One of the few times they appeared together, at their grandfather Prince Philip's funeral last year, William and Harry walked in the same row but were separated by their cousin, Peter Phillips.
Twice following the death of the queen, William and Harry have walked side-by-side, first at the procession escorting the queen's coffin to Westminster Hall and then on Monday in the procession moving the coffin to Westminster Abbey for the funeral.
Last week, the Sussexes joined William and Kate outside Windsor Castle to view tributes to the queen and speak with members of the public.
The appearance marked the first time the two couples, once called the "Fab Four" by royal watchers, had been seen together in public in over two years.
A representative for the prince of Wales told ABC News William had invited the Sussexes to join him and Kate.
After viewing tributes and speaking with members of the public, the four left together in a car driven by William.
The two families now have homes close to each other in Windsor.
William and Kate moved this summer from Kensington Palace to Adelaide Cottage on the grounds of Windsor Castle, which is also where Harry and Meghan's U.K. home, Frogmore Cottage, is located.
Both William and Harry shared touching tributes to the queen after her death, describing how much she meant to them and to their families.
"While I will grieve her loss, I also feel incredibly grateful.
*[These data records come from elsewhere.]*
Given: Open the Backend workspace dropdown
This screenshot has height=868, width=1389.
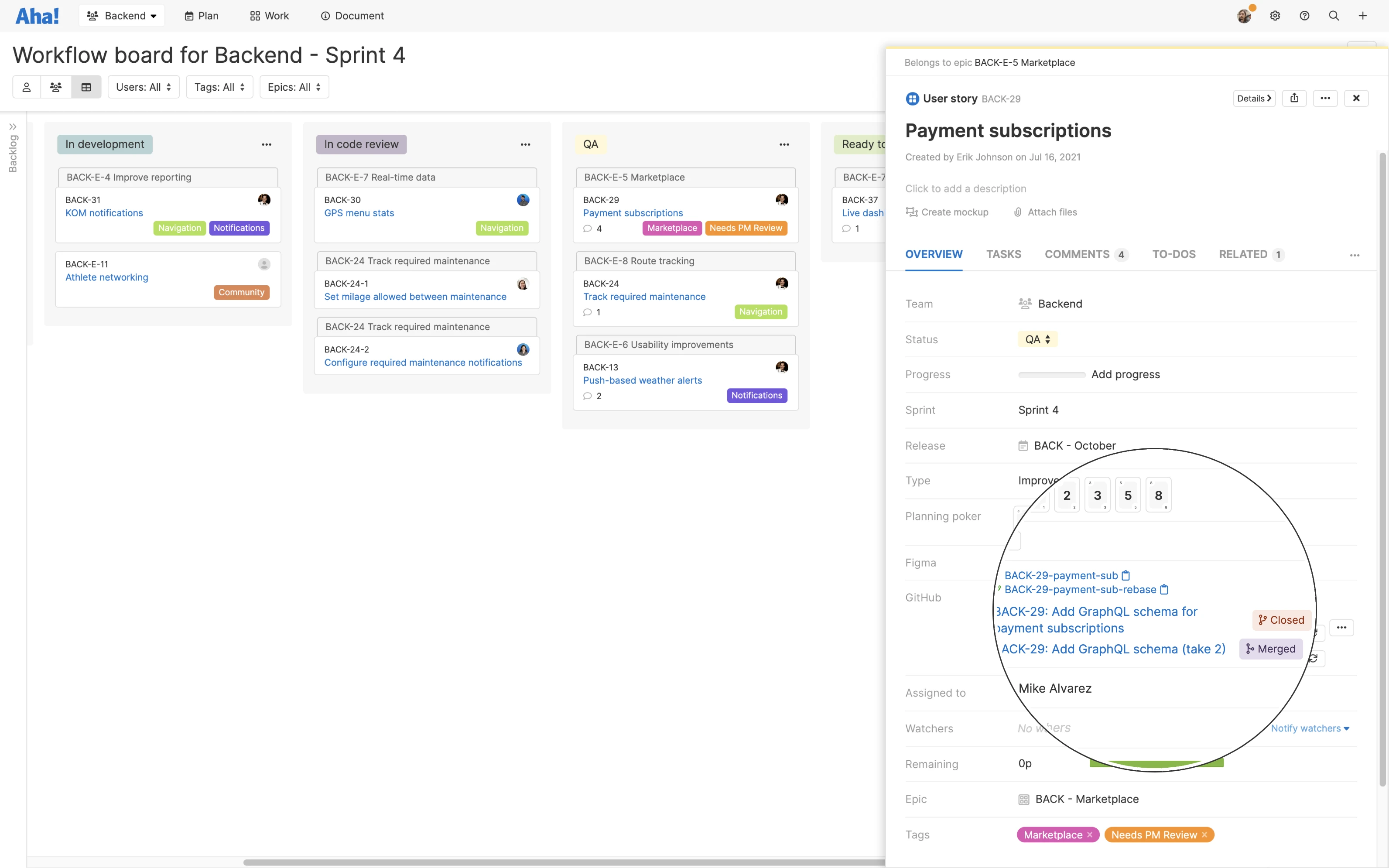Looking at the screenshot, I should click(122, 16).
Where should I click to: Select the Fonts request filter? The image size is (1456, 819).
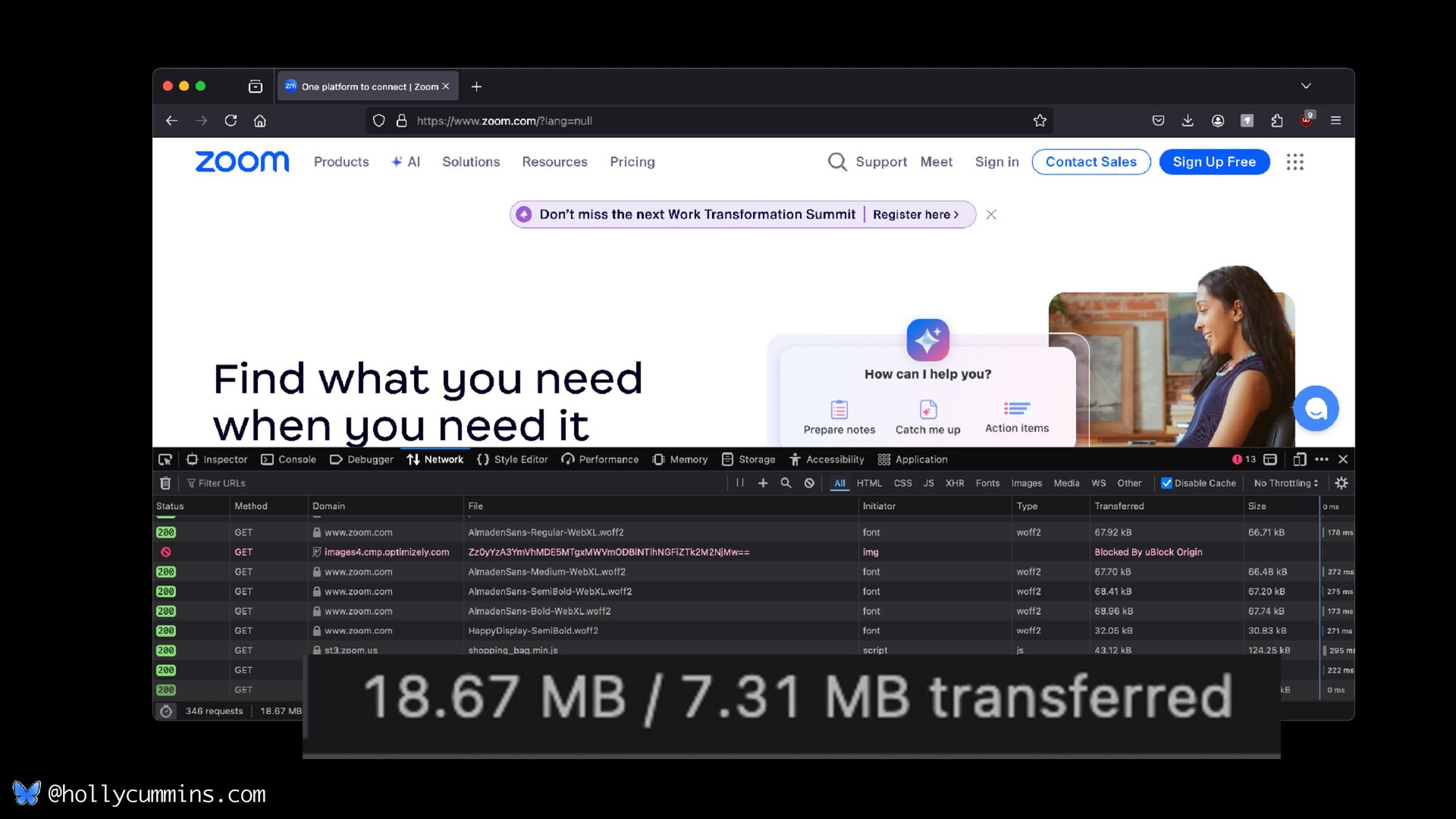987,483
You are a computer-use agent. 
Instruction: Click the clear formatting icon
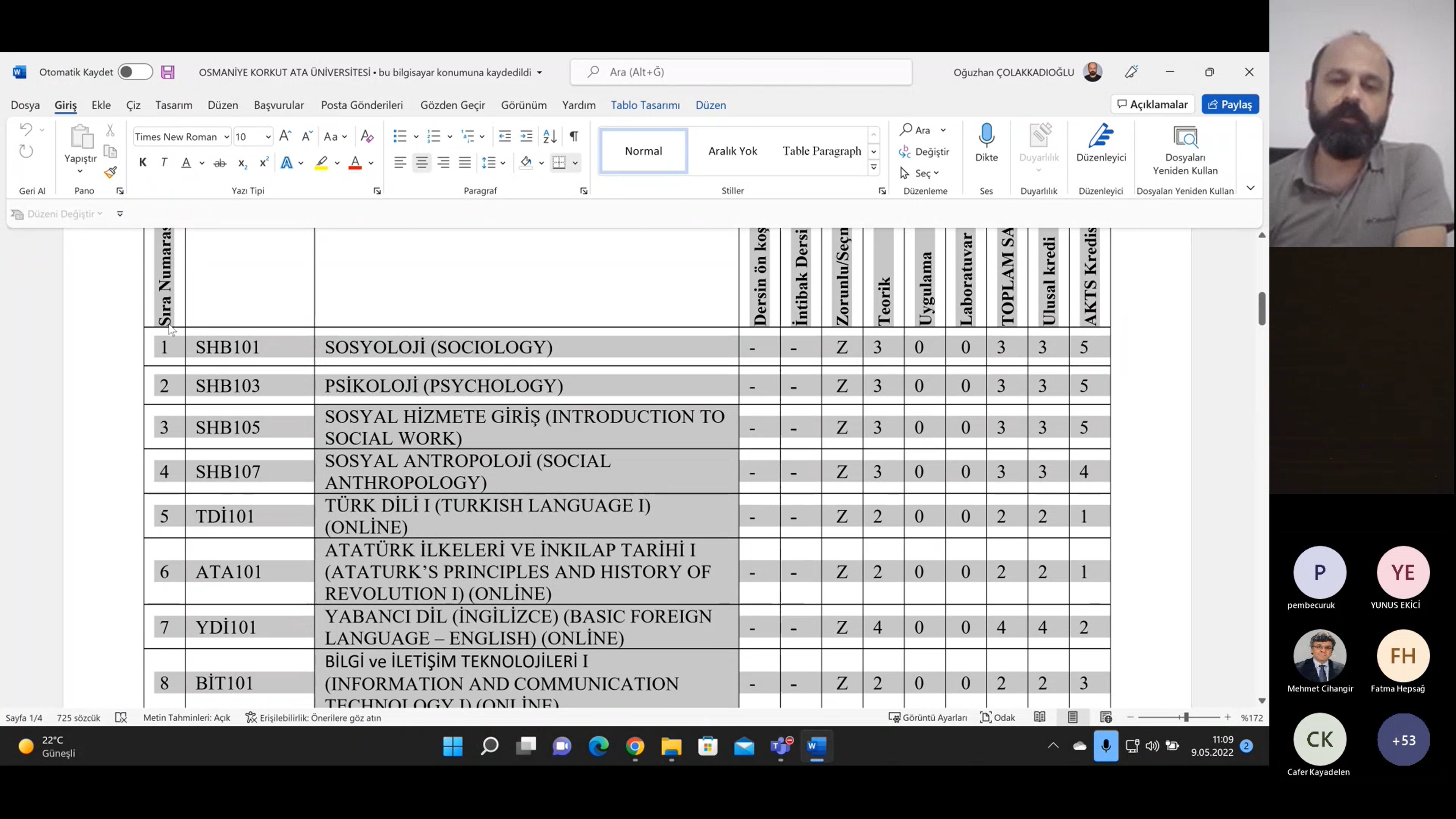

I have had the benefit of The Queen's wisdom and reassurance into my fifth decade," said William. "My wife has had twenty years of her guidance and support. My three children have got to spend holidays with her and create memories that will last their whole lives."
Harry issued a separate statement.
"Granny, while this final parting brings us great sadness, I am forever grateful for all of our first meetings -- from my earliest childhood memories with you, to meeting you for the first time as my Commander-in-Chief, to the first moment you met my darling wife and hugged your beloved great-grandchildren," he said. "I cherish these times shared with you, and the many other special moments in between."